Frente Parlamentar de saúde mental trabalha a criação de agenda prioritária sobre o tema no Congresso

Frente Parlamentar de saúde mental trabalha a criação de agenda prioritária sobre o tema no Congresso

Lançamento da Frente Parlamentar já solicitou tramitação de urgência para Projetos de Lei e busca ampliar o debate com sociedade e governo

By Published On: 13/09/2023

Cerca de um bilhão de pessoas vivem com algum tipo de transtorno mental no mundo, segundo a Organização Mundial da Saúde (OMS). E, segundo relatório da entidade, o Brasil é o país com o maior número de pessoas ansiosas: 9,3% da população. Com o objetivo de fortalecer os debates e as políticas públicas de saúde mental, em agosto foi oficializada a Frente Parlamentar Mista para a Promoção da Saúde Mental, com a presidência da deputada Tabata Amaral (PSB-SP), que conversou com Futuro da Saúde sobre os próximos passos da iniciativa – que envolve a definição de uma agenda prioritária no Congresso – e os desafios do tema.

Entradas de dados
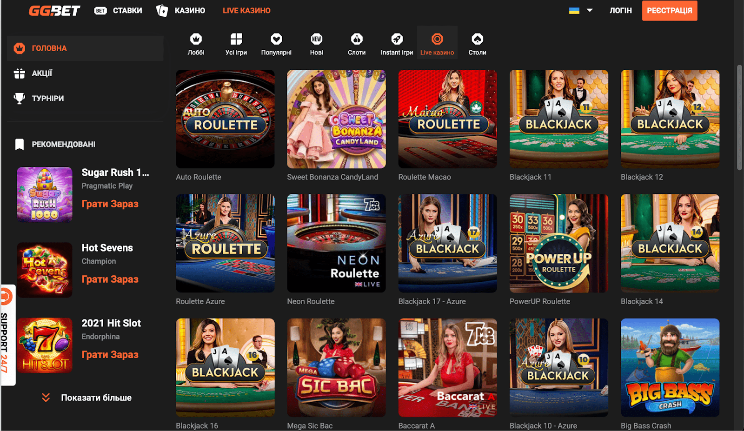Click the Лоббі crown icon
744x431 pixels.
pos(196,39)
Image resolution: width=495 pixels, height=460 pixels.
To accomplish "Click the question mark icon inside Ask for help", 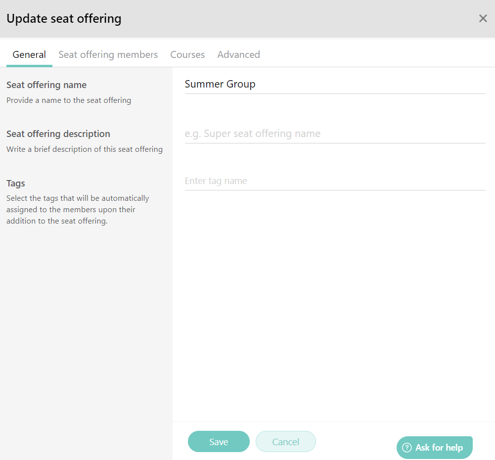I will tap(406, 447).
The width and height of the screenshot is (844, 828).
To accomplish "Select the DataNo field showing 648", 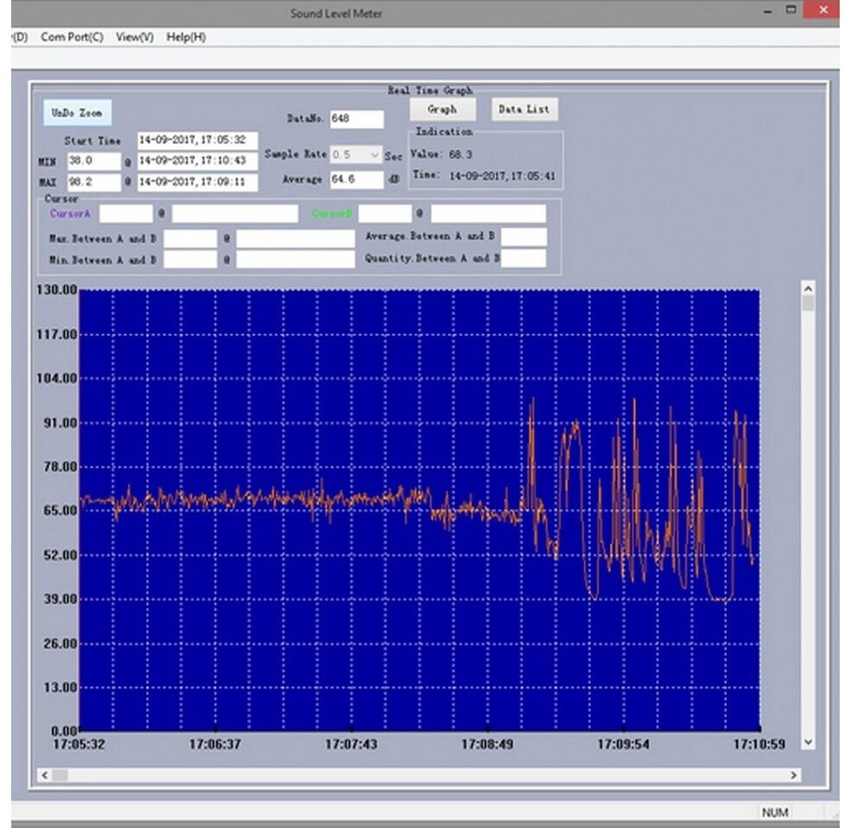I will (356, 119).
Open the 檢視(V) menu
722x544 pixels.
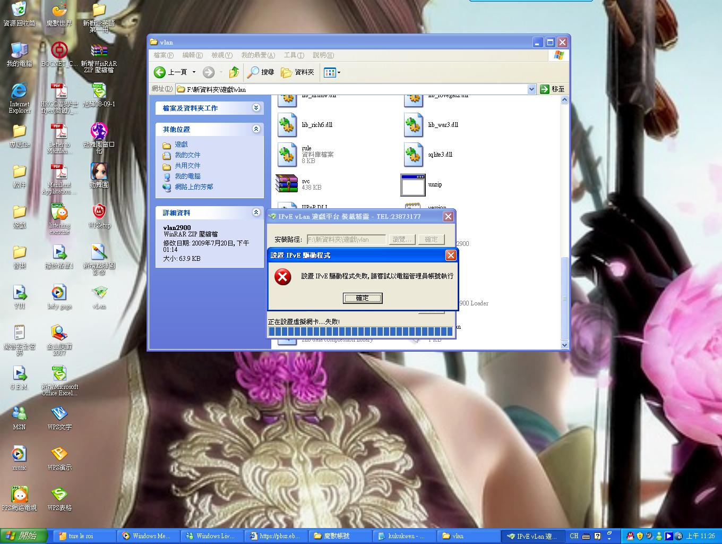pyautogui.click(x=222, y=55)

Item da tarefa
Resuma em duas frases o texto sobre a Frente Parlamentar de saúde mental. O material não tem relação com o texto.

Resposta
Oficializada em agosto e presidida pela deputada Tabata Amaral (PSB-SP), a Frente Parlamentar Mista para a Promoção da Saúde Mental trabalha na definição de uma agenda prioritária sobre o tema no Congresso. Ela já solicitou tramitação de urgência para projetos de lei e busca ampliar o debate com a sociedade e o governo, num cenário em que, segundo a OMS, cerca de um bilhão de pessoas vivem com algum transtorno mental e o Brasil tem o maior número de pessoas ansiosas, 9,3% da população.